**Your task:**
Answer these questions about the Earth Day passage below.
(a) In which month do many schools run recycling challenges?
(b) What items do some recycling centers gather that can't go in regular recycling bins?
(c) Along with trash bags, what does the passage suggest using to pick up trash?

── Passage ──

There are many more kids Earth Day books, these are just a few to get you started. Some other titles to check out include:
There are many ways to celebrate Earth Day with your class. Earth Day activities for elementary students to celebrate the holiday include a variety of categories.
Many schools implement recycling challenges during the month of April. To make this happen in your school, work together with your students to find a local recycling company that can make a special stop to your school to gather all of the recyclables that your students collect. This could be an ongoing challenge where the students bring recyclables each day of the month where they can earn points for their grade levels for a grade-wide incentive. Alternatively, it could be a one night experience where families bring in their recyclables and add weight to their respective grade levels for bragging rights. Some recycling centers will even specialize in gathering recyclables that can’t be put in regular recycling bins such as electronics, batteries, and chemicals.
This is another one of the Earth Day activities for elementary students that many schools implement. On a day close to Earth Day, consider using gloves and trash bags to go around your school yard or a local green space and pick up the trash that you find. This will get your school yard looking nice as well as provide more space for plants to grow and animals to find safe food to eat.

───
── Extracted entries ──

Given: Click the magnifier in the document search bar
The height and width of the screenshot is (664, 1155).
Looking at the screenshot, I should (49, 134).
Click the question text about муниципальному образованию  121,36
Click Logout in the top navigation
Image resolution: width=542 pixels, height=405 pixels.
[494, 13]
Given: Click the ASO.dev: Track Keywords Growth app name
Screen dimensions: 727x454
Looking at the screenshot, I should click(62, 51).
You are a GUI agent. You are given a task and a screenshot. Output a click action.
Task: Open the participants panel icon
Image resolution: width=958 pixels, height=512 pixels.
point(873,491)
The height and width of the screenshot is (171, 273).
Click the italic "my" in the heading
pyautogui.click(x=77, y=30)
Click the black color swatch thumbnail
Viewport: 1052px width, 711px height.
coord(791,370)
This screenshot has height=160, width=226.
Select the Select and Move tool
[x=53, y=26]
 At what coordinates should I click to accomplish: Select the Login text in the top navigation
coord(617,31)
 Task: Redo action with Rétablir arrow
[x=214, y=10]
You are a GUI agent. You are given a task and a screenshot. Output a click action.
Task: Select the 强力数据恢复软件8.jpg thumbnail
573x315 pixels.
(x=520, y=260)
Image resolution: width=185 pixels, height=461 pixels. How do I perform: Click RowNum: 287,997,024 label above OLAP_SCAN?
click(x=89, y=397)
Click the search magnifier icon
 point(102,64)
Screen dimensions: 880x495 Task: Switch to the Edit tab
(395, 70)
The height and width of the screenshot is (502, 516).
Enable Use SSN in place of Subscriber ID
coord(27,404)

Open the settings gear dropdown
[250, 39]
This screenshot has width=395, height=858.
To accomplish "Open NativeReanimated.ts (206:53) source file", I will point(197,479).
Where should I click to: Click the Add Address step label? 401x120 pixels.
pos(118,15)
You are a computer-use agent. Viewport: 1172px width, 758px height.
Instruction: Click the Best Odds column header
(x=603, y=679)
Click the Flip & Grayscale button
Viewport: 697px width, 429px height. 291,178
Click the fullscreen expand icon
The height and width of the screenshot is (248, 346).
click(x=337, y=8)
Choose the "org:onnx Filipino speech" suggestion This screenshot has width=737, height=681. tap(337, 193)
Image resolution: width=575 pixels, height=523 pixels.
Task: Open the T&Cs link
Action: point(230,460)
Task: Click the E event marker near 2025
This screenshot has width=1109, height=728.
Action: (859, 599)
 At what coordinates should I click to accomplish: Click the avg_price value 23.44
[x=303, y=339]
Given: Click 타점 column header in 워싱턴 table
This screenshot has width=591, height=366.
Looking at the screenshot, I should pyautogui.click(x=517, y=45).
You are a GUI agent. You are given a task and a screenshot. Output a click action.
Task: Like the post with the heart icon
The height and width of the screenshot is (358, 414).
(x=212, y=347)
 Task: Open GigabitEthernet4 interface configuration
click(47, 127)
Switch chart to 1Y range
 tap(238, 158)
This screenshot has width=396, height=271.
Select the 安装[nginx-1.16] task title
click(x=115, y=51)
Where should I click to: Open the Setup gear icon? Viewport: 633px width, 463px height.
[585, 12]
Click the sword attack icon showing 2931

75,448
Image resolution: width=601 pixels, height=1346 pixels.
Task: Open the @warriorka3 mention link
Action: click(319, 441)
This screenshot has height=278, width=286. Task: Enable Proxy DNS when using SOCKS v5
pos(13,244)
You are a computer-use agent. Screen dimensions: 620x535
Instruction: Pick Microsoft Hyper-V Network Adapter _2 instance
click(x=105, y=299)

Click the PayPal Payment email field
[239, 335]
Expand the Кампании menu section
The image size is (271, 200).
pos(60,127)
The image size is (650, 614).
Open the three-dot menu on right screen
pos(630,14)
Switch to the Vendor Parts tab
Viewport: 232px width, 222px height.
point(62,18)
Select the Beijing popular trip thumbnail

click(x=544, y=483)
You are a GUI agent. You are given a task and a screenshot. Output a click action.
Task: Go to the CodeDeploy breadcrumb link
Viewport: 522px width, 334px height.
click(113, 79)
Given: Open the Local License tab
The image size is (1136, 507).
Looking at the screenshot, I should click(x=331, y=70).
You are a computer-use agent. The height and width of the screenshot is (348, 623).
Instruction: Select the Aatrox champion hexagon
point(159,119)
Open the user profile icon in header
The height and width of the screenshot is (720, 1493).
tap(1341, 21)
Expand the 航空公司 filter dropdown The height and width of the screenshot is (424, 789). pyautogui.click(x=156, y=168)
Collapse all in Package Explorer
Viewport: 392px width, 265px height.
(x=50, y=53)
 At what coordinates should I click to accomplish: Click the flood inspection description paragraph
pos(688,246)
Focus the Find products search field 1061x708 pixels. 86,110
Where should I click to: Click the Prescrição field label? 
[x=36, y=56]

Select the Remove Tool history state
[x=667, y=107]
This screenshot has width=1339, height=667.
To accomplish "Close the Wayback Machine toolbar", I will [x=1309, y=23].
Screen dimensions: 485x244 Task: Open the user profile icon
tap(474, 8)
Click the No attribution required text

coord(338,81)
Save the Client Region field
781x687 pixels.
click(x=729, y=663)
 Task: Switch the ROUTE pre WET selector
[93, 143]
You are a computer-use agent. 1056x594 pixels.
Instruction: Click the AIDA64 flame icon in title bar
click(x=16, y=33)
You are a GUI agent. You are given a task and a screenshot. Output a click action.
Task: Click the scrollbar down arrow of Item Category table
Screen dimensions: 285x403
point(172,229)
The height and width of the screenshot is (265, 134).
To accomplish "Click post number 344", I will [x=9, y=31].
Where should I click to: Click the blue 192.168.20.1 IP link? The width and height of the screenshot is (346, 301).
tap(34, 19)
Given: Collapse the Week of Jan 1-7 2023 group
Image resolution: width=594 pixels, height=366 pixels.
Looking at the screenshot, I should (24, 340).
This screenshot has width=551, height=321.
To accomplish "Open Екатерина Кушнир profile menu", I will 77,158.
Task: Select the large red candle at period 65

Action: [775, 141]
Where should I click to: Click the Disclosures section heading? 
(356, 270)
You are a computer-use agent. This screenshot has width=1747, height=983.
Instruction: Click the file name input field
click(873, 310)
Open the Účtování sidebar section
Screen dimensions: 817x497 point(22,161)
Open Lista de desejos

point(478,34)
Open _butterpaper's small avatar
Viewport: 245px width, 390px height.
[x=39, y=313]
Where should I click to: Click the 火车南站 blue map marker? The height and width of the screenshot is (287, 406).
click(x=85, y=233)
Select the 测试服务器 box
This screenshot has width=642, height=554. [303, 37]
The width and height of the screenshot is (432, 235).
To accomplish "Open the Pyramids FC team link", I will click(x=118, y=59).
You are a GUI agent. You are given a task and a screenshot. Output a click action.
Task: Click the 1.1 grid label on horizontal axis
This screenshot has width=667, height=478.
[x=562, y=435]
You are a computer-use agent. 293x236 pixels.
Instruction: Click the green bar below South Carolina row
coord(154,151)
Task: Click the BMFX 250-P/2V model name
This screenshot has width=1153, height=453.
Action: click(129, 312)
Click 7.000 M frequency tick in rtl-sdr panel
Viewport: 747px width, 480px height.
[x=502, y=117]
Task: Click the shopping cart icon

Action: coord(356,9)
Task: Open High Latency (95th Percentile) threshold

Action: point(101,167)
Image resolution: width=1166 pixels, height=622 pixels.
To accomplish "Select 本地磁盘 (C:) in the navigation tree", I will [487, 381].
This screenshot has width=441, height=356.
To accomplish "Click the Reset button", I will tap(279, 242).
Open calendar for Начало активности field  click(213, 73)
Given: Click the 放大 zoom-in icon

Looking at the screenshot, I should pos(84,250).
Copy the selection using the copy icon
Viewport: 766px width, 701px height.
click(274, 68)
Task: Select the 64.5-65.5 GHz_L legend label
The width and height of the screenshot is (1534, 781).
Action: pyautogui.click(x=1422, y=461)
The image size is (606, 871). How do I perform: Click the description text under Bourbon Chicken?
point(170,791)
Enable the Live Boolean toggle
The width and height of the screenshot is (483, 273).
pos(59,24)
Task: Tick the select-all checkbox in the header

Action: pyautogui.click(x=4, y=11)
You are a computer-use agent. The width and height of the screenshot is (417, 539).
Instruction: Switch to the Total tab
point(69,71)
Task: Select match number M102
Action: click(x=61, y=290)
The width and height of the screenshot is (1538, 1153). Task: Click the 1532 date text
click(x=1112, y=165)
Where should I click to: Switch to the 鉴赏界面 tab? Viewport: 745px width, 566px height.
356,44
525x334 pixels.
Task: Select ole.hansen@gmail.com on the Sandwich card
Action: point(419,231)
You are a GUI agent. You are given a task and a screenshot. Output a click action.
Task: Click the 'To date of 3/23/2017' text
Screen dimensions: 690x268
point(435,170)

───

**Solution to the exercise:**
(a) April.
(b) Electronics, batteries, and chemicals.
(c) Gloves.